1. Detecting sections of code that can be executed concurrently. The analyzer uses IR provided by the Frontend part of transcompiler. The analyzer will first find out all the functions that are totally independent of each other and mark them as individual tasks. Then analyzer finds which tasks are having dependencies and trying to dispose of its dependencies.

2. A scheduler lists tasks and their dependencies on each other in terms of execution and start times. This stage will produce an optimal schedule in terms of number of processors to be used or the total time of execution of the application.

3. The stage of code generation will insert special construction (instructions for OpenCL, OpenMP, CUDA or other) and can make transformations in the code according to data of the schedule.

Notice that not all transpilers of this type can detect sections of code that can be executed concurrently. Some of them such hiCUDA, SkePU or PGI Accelerator require a programmer to place the constructions in the code by hand (listing 2) [13].

Source code:

int N = 512*512;

for(i = 1; i < N; i++)

B[i] = 3*A[i-1] + 4*A[i] + 3*A[i+1];

Source code with directives:

int N = 512*512;

#pragma acc region

{

#pragma acc for independent for(i = 1; i < N; i++)

B[i] = 3*A[i-1] + 4*A[i] + 3*A[i+1];

}

Listing 2: Example of using the PGI Accelerator

One of the important issues here is a way we can evaluate the efficiency of these compilers. For example, we can use the following criteria.

Criteria of performance [13]:

• Performance and scalability. The output for a parallel program should give better performance in terms of execution time compared to serial time.

• Memory and time complexity. The output program should be more efficiency in terms of run time and memory usage.

• Parallelization overhead. Parallelization overhead shouldn't kill benefit of using parallel code.

Conclusions about the efficiency of such compilers we can do using results of research in the paper [13]. Authors of the paper chose Par4All [14], CETUS and S2P transcompiler for testing. All these systems are automatic parallelizing compilers. The authors used NAS Parallel Benchmark for testing parallelization tools. These benchmarks were designed to compare the performance of highly parallel computers and are widely recognized as a standard indicator of computer performance. Other than the above NAS benchmark code, they have used a standard matrix multiplication code for benchmarking. As a result, we can say that the performance of parallel code will increase when all the threads are mapped to physical cores. For task level parallelization, the task should have optimal size and fewer dependencies. These tools should try to skip the loops that have smaller execution time.

(Records)
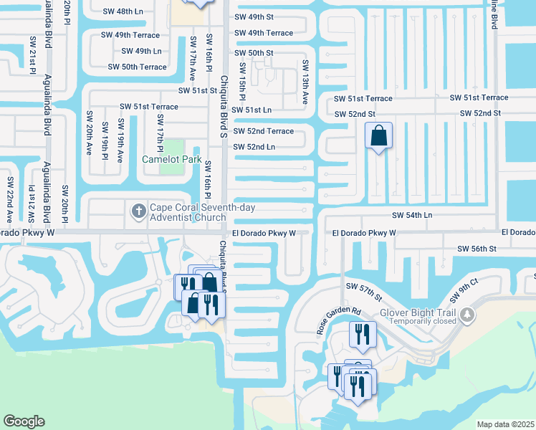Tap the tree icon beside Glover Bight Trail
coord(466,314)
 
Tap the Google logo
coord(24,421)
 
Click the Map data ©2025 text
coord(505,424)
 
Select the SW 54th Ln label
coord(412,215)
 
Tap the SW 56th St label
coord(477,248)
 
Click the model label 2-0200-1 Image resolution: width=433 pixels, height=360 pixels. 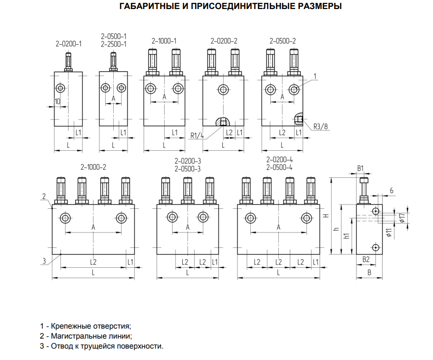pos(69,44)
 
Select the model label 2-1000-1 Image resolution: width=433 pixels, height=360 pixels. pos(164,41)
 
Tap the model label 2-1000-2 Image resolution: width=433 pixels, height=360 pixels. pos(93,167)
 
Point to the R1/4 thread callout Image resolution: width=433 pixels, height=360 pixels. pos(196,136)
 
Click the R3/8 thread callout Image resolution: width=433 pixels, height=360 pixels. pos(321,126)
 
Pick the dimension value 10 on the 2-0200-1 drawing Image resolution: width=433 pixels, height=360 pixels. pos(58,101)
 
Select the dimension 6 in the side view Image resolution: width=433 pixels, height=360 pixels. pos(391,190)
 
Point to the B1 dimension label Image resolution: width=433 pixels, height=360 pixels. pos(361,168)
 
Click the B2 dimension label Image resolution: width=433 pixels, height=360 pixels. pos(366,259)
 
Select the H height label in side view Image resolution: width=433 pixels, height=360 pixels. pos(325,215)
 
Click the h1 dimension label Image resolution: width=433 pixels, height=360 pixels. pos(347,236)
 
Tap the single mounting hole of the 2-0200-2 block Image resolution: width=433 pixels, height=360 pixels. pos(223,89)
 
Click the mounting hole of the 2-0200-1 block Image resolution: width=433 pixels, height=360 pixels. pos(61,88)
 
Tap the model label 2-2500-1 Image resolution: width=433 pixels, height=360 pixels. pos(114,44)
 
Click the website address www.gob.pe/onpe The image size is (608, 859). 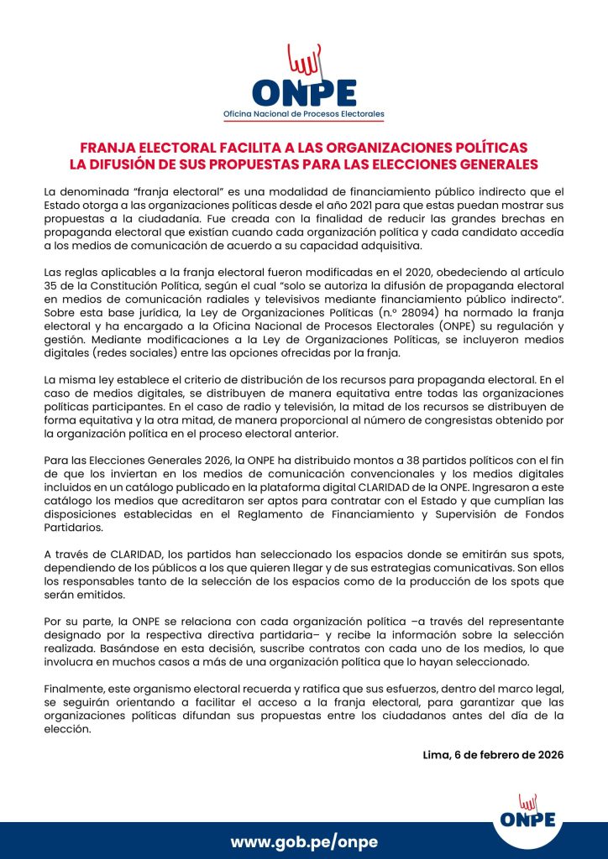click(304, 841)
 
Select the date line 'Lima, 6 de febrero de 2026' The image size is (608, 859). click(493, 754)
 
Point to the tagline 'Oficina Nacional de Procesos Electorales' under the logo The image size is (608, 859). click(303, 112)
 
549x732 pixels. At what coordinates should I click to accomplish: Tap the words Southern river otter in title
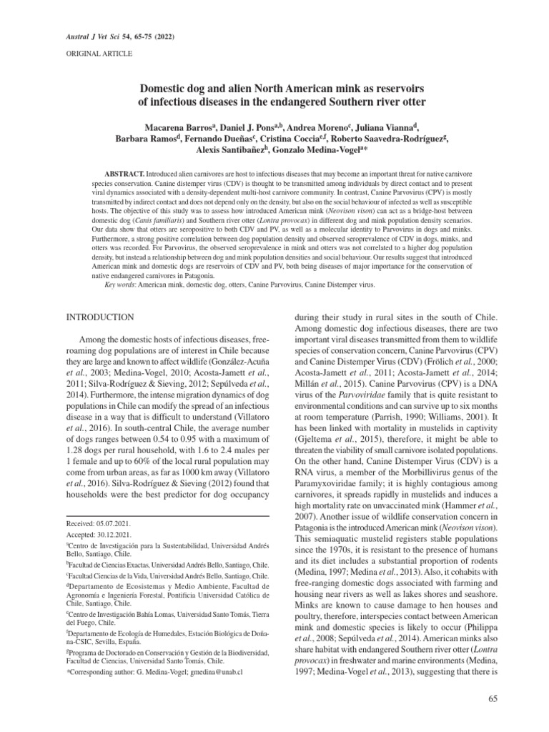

## [OBJECTIVES]
A. Render this sentence from the text on parallelizing transcompilers in Spanish: "These tools should try to skip the loops that have smaller execution time."
B. Write a continuation of the text on parallelizing transcompilers, starting after its last sentence.
The material has no connection to the text on parallelizing transcompilers.

## [RESULTS OF THE EXERCISE]
A. Estas herramientas deberían intentar omitir los bucles que tienen un tiempo de ejecución menor.

B.
VI. Source code optimization

Nowadays, it is one of the most popular types of transpilers. The main goal of them is translating source code to compact, effective and unmistakable code by the same language. Such popularity transpilers of this type obtained thanks to the wide spread of the Internet and web applications. The vast majority of electronic devices such as PCs, laptops, mobile phones, smart watches etc., provide their users the ability to connect to the Internet and run web applications. A special feature of web applications is that they use in one way or another JavaScript programming language and the user can start the application with the help of a large number of

different browsers, which in turn are supported by a particular implementation the language. Each language implementation has its limitations and its own set of optimizations. Some of the ways language optimizations require a long execution time, which adversely affects the user experience and may require considerable expenditure battery power. These problems are typical for all portable devices.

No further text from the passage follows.